Lorsqu’une personne rencontre le Christ et s’agrège à l’église locale, il faudrait, sans tarder, « faire la fête » pour l’accueillir comme on le fait dans un foyer pour un nouveau-né. Puis, il serait opportun de s’entretenir avec elle pour lui faire prendre conscience que Dieu l’a qualifiée en vue d’une tâche précise dans ou hors de l’église. Le pasteur et les anciens pourraient lui dire : « Nous ignorons encore le don que Dieu vous a accordé, mais nous allons prier pour lui demander de vous le révéler. Ainsi, vous prendrez votre place dans l’œuvre du Seigneur. »

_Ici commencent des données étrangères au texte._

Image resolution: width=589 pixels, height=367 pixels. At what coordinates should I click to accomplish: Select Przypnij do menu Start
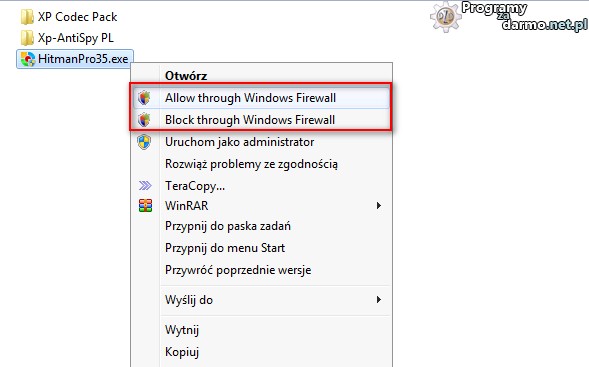click(x=225, y=248)
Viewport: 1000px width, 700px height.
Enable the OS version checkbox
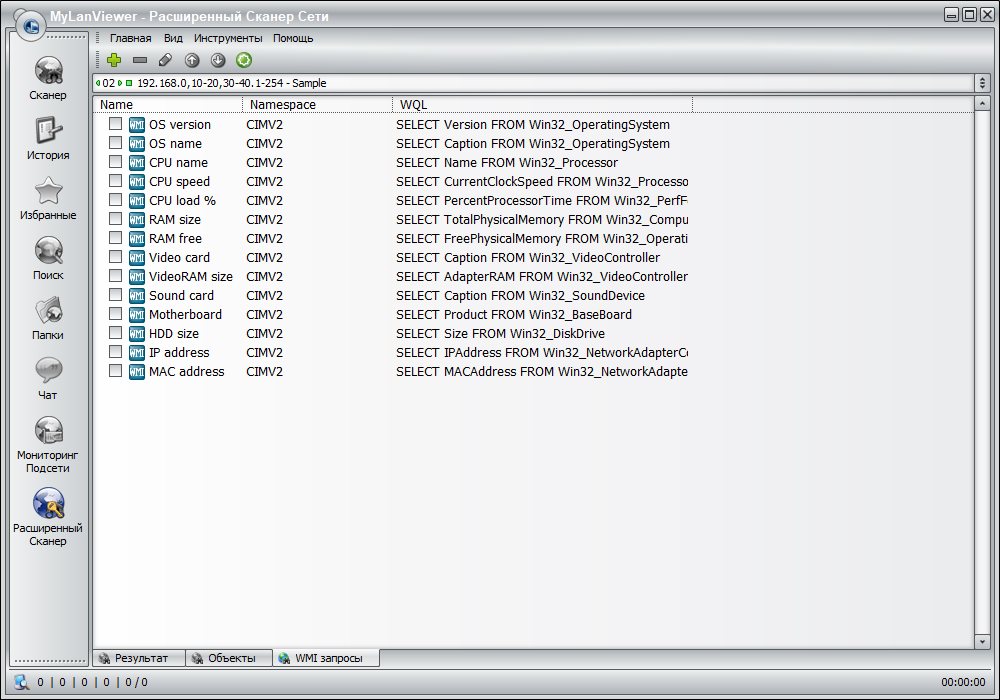point(116,124)
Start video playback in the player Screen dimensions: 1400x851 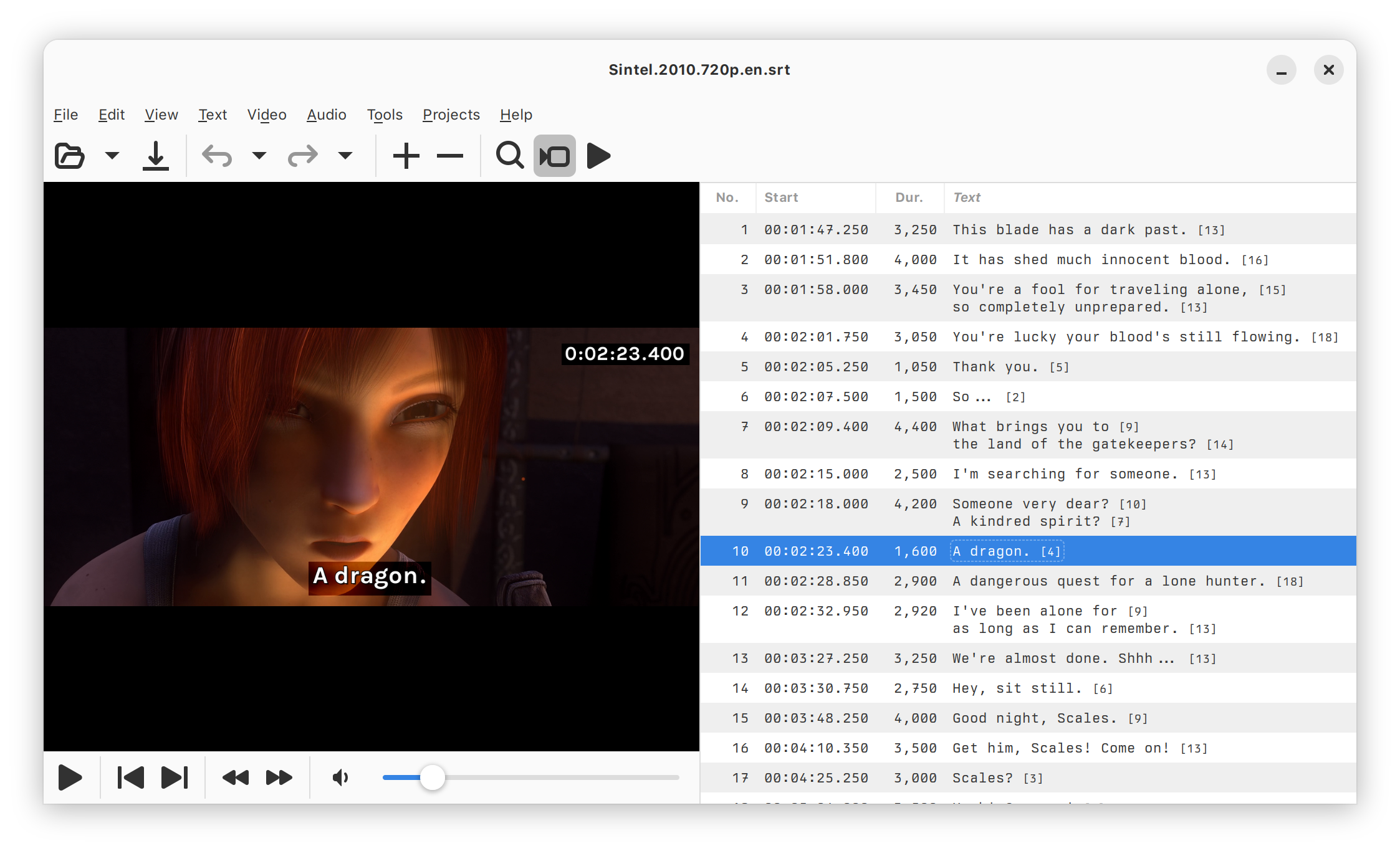tap(70, 777)
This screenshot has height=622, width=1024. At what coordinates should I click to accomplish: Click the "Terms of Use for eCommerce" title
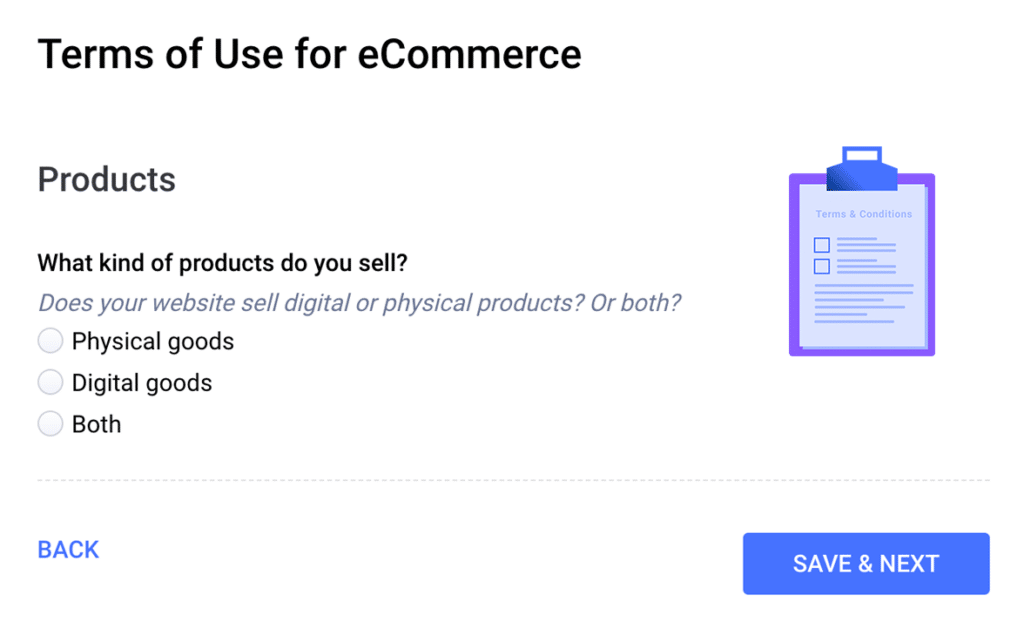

2. Un don (Puisque chacun a reçu un don…). Notez ici que Pierre a parlé de don au singulier : un don. Certes, il est possible d’en posséder plusieurs – l’apôtre Paul n’en manquait pas – toutefois il en est un qui doit primer les autres, un don que le chrétien devra développer en priorité et « mettre au service des autres » conformément à la vocation qui lui a été adressée. Or, puisqu’il est demandé à chacun d’utiliser « le don qu’il a reçu », il va de soi que tout chrétien devrait le connaître ou se préoccuper de le connaître. Généralement, c’est en se mettant humblement au travail, en acceptant d’accomplir de modestes tâches que le jeune chrétien – et les frères avec lui – découvre le ministère auquel il est appelé.

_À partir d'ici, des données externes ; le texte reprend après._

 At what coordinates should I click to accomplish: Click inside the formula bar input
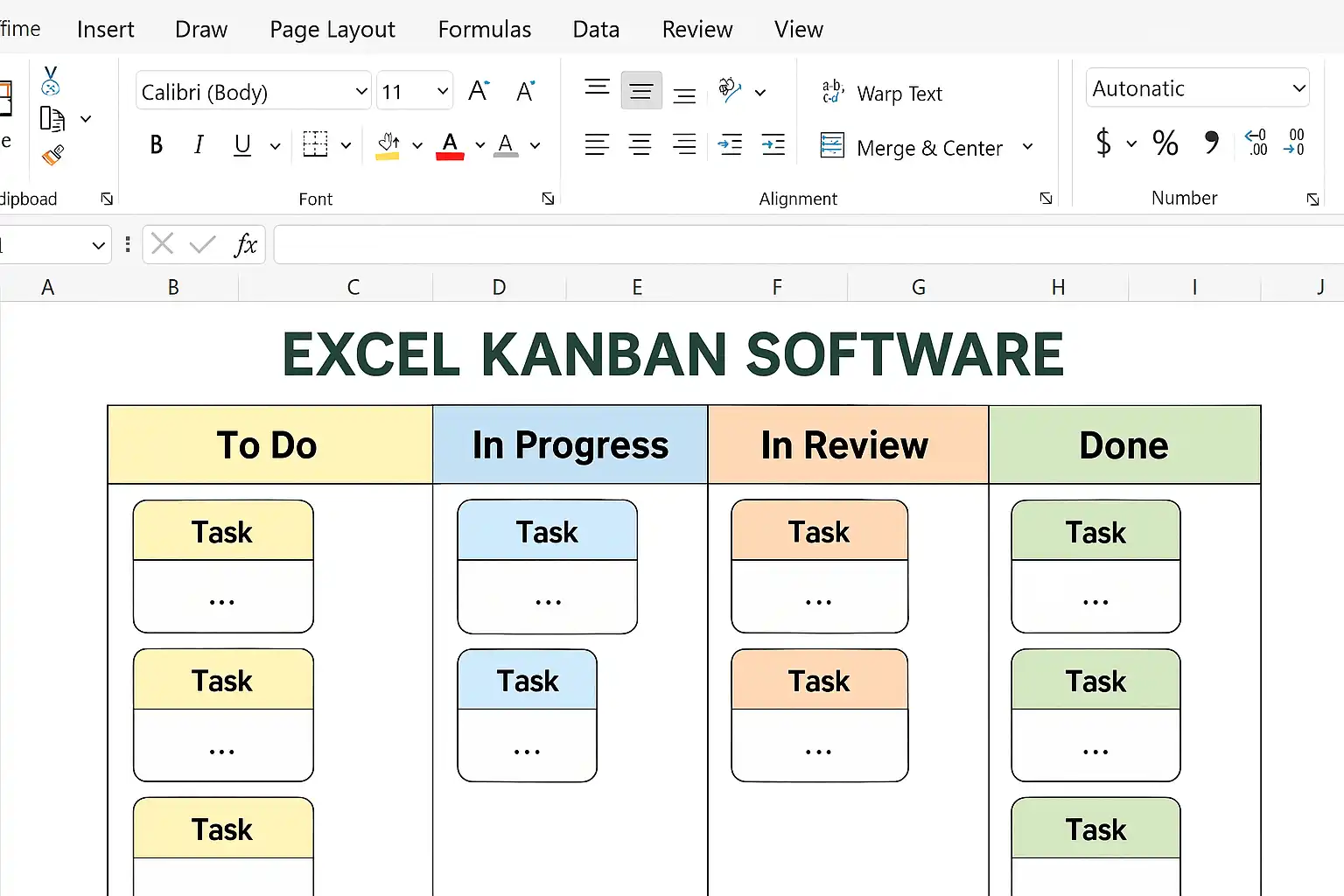click(x=805, y=244)
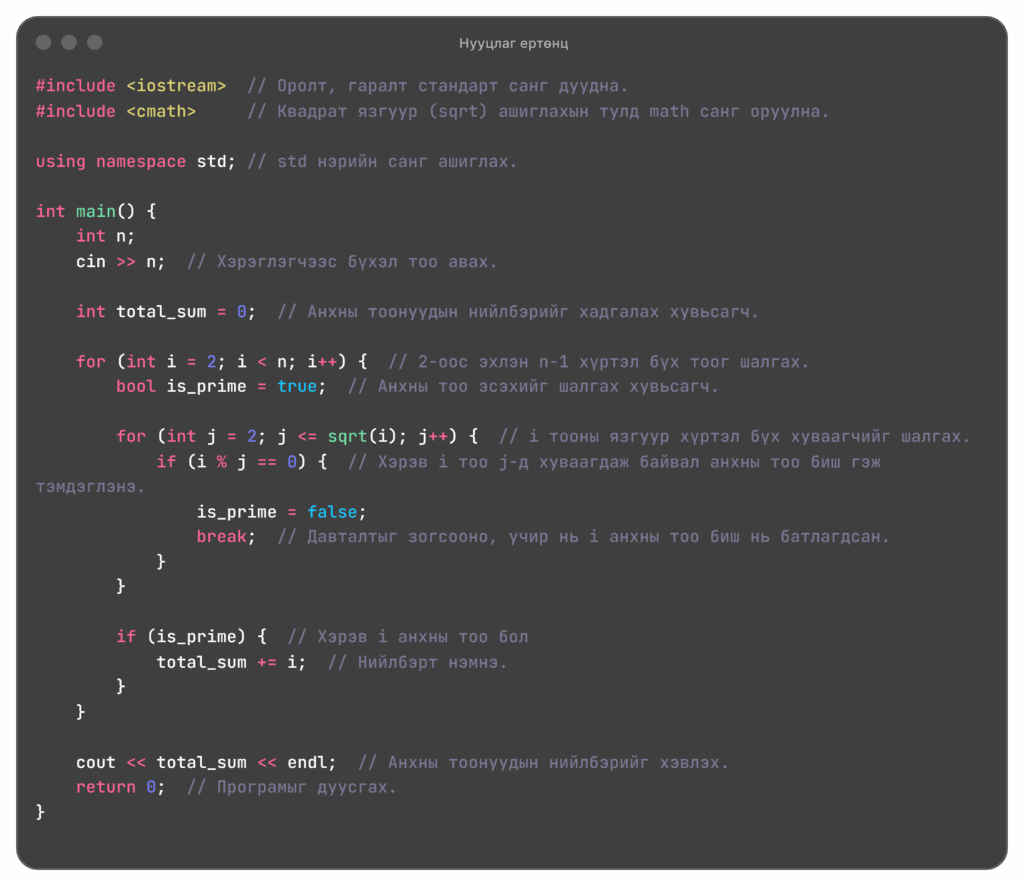
Task: Click the '+=' operator in the sum line
Action: pyautogui.click(x=266, y=662)
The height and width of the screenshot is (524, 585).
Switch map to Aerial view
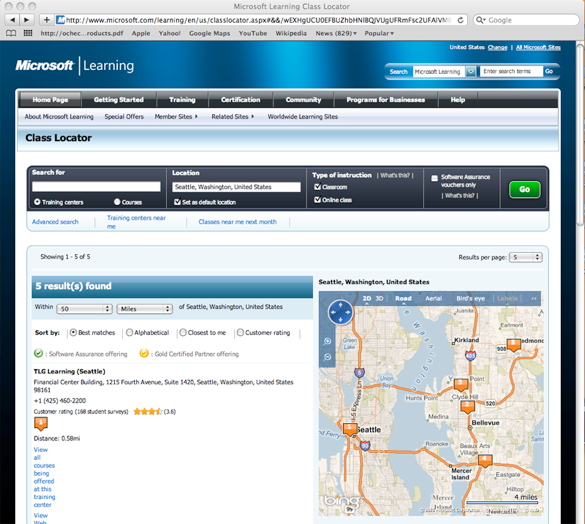tap(433, 298)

3. Au service des autres (mettez ce don au service des autres…). Dieu ne nous qualifie pas pour faire étalage de nos talents et nous mettre en avant. C’est le danger que nous courons s’il nous est donné de jouer un rôle de premier plan dans l’assemblée. Non ! Mais soumis les uns aux autres dans la crainte du Christ (Éphésiens 5.21), nous restons au service de nos frères, pour leur joie et leurs progrès spirituels, à la gloire de Dieu. « Que tout ministère s’exerce dans l’humilité, chacun veillant à ne pas empiéter sur celui des autres. N’ayez pas une opinion exagérée de votre importance, dit l’apôtre Paul, mais que chacun de vous s’efforce de se faire une idée juste sur lui-même ; ne surestimez pas vos capacités, n’aspirez pas à ce qui dépasse vos possibilités ou qui déborde votre vocation. Acceptez vos limites, celles que vous tracent les dons particuliers qui vous ont été départis en vertu de votre foi (Romains 12.3, transcription A. Kuen). Donc, pas de compétition ni de concurrence dans l’église. Chacun à sa place, dans l’harmonie et la soumission réciproque. Il y a des dons particulièrement reconnus : celui d’évangéliste, d’enseignant, de prédicateur… Ils ne doivent pas faire oublier les autres, considérés – à tort – plus modestes. Dieu honore ceux qui le servent, et ils recevront les récompenses promises, quelle que soit la mission accomplie.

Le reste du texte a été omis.